▶ THE REQUEST:
Rewrite the data below with "Goal" in place of every "Instruction", changing nothing else.

[Data from a source]
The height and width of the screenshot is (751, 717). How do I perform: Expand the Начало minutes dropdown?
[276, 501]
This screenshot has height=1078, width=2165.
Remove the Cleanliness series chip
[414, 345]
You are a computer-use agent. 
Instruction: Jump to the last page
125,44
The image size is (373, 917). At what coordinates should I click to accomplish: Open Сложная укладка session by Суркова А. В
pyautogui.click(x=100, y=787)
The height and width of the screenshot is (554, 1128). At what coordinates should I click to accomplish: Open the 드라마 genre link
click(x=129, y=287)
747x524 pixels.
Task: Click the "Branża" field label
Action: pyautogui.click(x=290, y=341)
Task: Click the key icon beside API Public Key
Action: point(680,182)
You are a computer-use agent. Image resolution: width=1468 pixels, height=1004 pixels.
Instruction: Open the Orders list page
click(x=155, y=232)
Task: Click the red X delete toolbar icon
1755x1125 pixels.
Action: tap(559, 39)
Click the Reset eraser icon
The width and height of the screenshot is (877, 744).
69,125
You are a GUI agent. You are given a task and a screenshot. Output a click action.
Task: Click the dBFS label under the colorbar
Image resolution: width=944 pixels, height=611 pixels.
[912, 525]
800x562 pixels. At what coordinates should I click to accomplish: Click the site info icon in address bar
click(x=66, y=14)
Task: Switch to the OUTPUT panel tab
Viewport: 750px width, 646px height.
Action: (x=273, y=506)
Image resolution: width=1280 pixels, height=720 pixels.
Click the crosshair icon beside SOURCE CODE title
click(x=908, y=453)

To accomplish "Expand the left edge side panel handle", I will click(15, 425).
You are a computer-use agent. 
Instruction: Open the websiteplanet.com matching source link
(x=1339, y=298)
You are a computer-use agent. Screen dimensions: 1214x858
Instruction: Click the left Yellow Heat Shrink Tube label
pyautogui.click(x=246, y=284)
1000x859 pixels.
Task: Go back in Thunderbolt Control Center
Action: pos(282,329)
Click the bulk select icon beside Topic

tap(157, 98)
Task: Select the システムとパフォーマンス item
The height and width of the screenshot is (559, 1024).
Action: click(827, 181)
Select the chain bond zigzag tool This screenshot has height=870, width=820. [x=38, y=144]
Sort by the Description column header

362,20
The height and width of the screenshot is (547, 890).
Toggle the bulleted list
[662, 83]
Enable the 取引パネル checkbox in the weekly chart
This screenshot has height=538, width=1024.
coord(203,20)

▶ SOLUTION FOR THIS PROBLEM:
The height and width of the screenshot is (751, 717). How do I perform: Expand the Начало minutes dropdown?
[276, 501]
This screenshot has height=1078, width=2165.
Remove the Cleanliness series chip
[414, 345]
You are a computer-use agent. 
Goal: Jump to the last page
125,44
The image size is (373, 917). At what coordinates should I click to accomplish: Open Сложная укладка session by Суркова А. В
pyautogui.click(x=100, y=787)
The height and width of the screenshot is (554, 1128). At what coordinates should I click to accomplish: Open the 드라마 genre link
click(x=129, y=287)
747x524 pixels.
Task: Click the "Branża" field label
Action: pyautogui.click(x=290, y=341)
Task: Click the key icon beside API Public Key
Action: point(680,182)
You are a computer-use agent. Image resolution: width=1468 pixels, height=1004 pixels.
Goal: Open the Orders list page
click(x=155, y=232)
Task: Click the red X delete toolbar icon
1755x1125 pixels.
Action: tap(559, 39)
Click the Reset eraser icon
The width and height of the screenshot is (877, 744).
69,125
You are a GUI agent. You are given a task and a screenshot. Output a click action.
Task: Click the dBFS label under the colorbar
Image resolution: width=944 pixels, height=611 pixels.
[912, 525]
800x562 pixels. At what coordinates should I click to accomplish: Click the site info icon in address bar
click(x=66, y=14)
Task: Switch to the OUTPUT panel tab
Viewport: 750px width, 646px height.
Action: (x=273, y=506)
Image resolution: width=1280 pixels, height=720 pixels.
Click the crosshair icon beside SOURCE CODE title
click(x=908, y=453)

To accomplish "Expand the left edge side panel handle", I will click(15, 425).
You are a computer-use agent. 
Goal: Open the websiteplanet.com matching source link
(x=1339, y=298)
You are a computer-use agent. Screen dimensions: 1214x858
Goal: Click the left Yellow Heat Shrink Tube label
pyautogui.click(x=246, y=284)
1000x859 pixels.
Task: Go back in Thunderbolt Control Center
Action: pos(282,329)
Click the bulk select icon beside Topic

tap(157, 98)
Task: Select the システムとパフォーマンス item
The height and width of the screenshot is (559, 1024).
Action: click(827, 181)
Select the chain bond zigzag tool This screenshot has height=870, width=820. [x=38, y=144]
Sort by the Description column header

362,20
The height and width of the screenshot is (547, 890).
Toggle the bulleted list
[662, 83]
Enable the 取引パネル checkbox in the weekly chart
This screenshot has height=538, width=1024.
coord(203,20)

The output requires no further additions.